Saturday, October 19, 2013

Project Governance – Maturity Level IV

The alignment of the project with stakeholders’ needs or objectives. (p30)

Project Governance: The alignment of project objectives with the strategy of the larger organization by the project sponsor and project team.  A project’s governance is defined by and is required to fit within the larger context of the program or organization sponsoring it, but is separate from organizational governance.  (p553)
                                                                                                - PMBoK v5

This is the fourth and penultimate installment of my series on project governance – or, more accurately, governance in the project context.  In the first post I introduced my arbitrary, tongue-in-cheek governance maturity level (gml) and expanded on the subject in the second and third posts.  With this post, we advance to describing gml-IV, moving beyond the strict focus on project governance.
Project governance is needed – that is, there need to be controls in place to assure project delivery according to the organization’s defined processes.  But project governance alone is not sufficient for most organizations.  Successful projects (completing projects successfully) assumes that the right and proper projects are being done.   In fact, The Guide to the Project Management Body of Knowledge (PMBoK) has almost no references to project governance.  All references to “governance” are either in the introductory first two chapters or are in an appendix (such as the definition, above).  As these representative quotes indicate, for PMI project governance is more about delivering the right project than about delivering the project right.  (In contrast, for Microsoft Solutions Framework, governance is strictly about delivering the solution.)

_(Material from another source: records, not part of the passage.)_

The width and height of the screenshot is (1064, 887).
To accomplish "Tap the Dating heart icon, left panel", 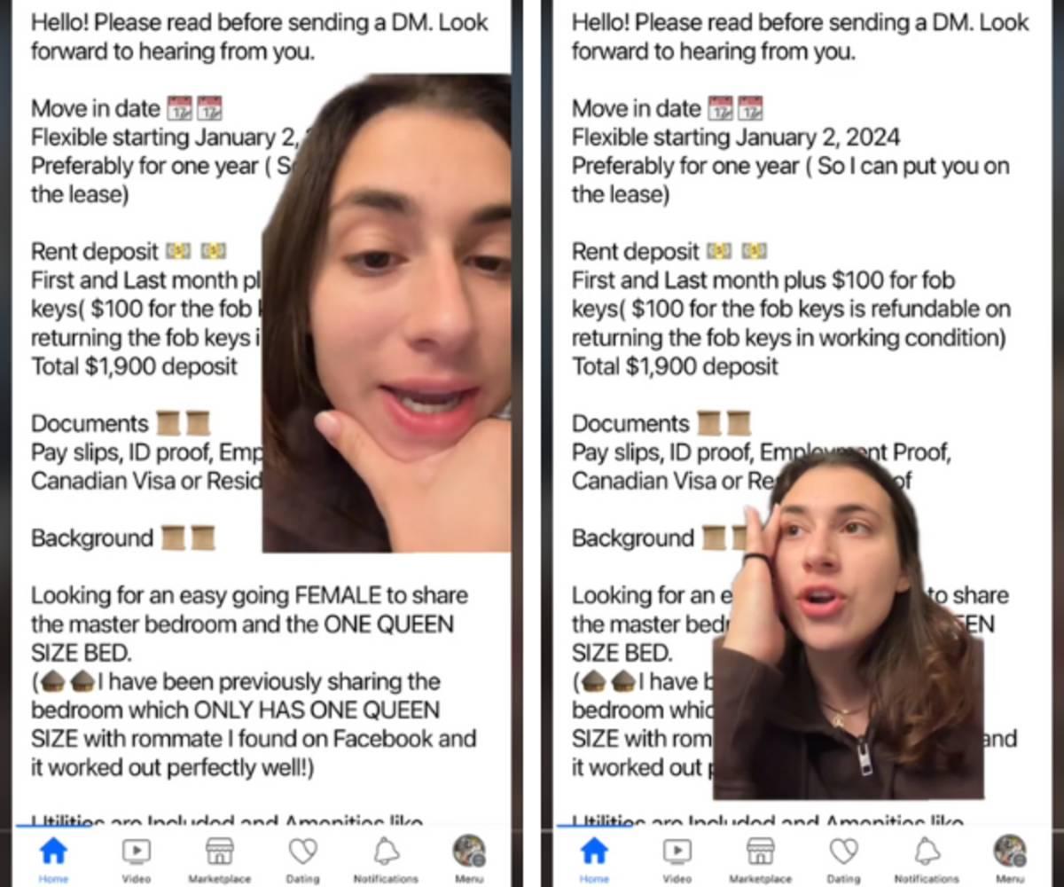I will pos(303,852).
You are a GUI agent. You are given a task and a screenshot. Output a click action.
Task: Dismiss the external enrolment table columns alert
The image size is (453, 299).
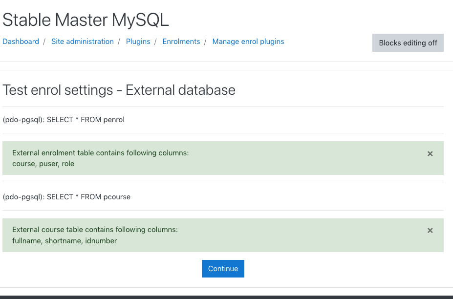pyautogui.click(x=430, y=154)
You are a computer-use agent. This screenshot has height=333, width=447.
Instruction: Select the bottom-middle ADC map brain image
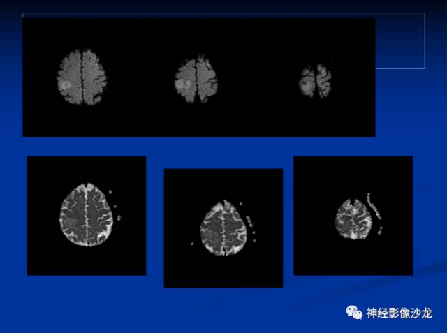click(x=224, y=228)
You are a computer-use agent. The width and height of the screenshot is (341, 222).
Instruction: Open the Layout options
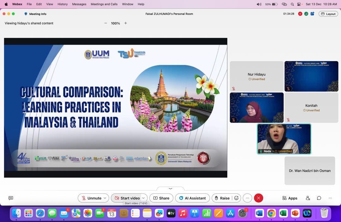(x=328, y=14)
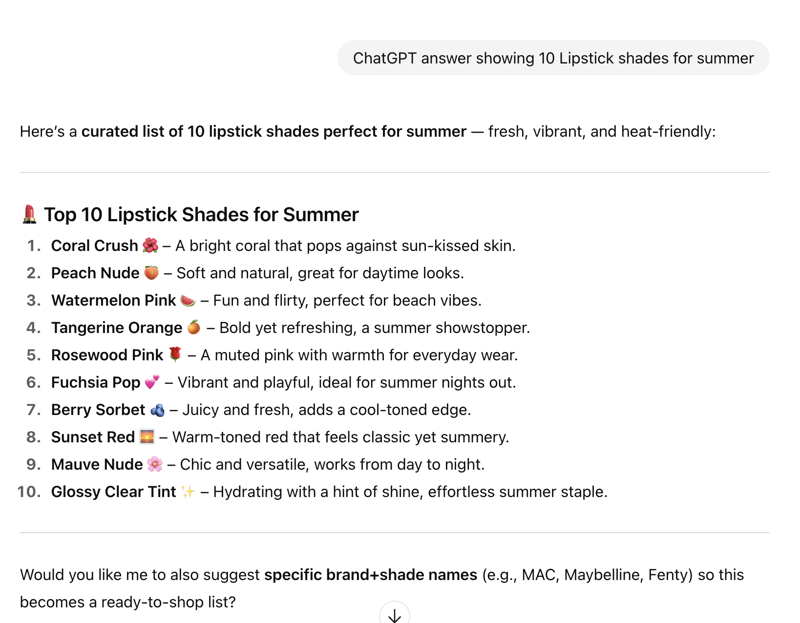Click the user prompt message bubble

pyautogui.click(x=553, y=58)
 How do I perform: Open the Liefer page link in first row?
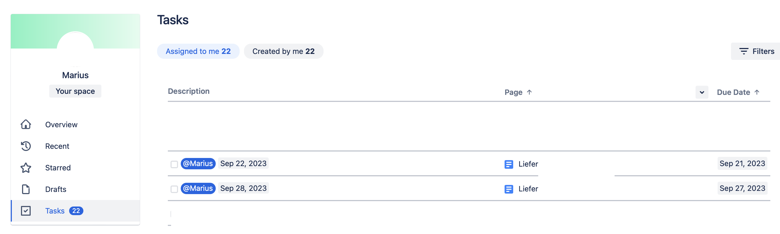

The interesting thing is, there is another accepted term for doing the right project:  project portfolio management.  But project portfolio management, like any other process or methodology, needs to be paired with a governance structure.  There need to be checks and balances, oversight, and independence.  These governance processes need to integrated with organizational governance, most appropriately around strategic planning and success.
With my next post, the final post in this series, I will introduce gml-V.  Everyone, of course, already knows that gml-V, like all good maturity models, will be about continuous improvement, what SEI CMMI calls Optimizing.  Surprise:  that isn’t what gml-V is.  So stick around, read the next post and be surprised.

You’ve read what I’ve posted on governance so far, so what would be your five governance maturity levels?  Specifically, what would you have for the highest level of project governance maturity?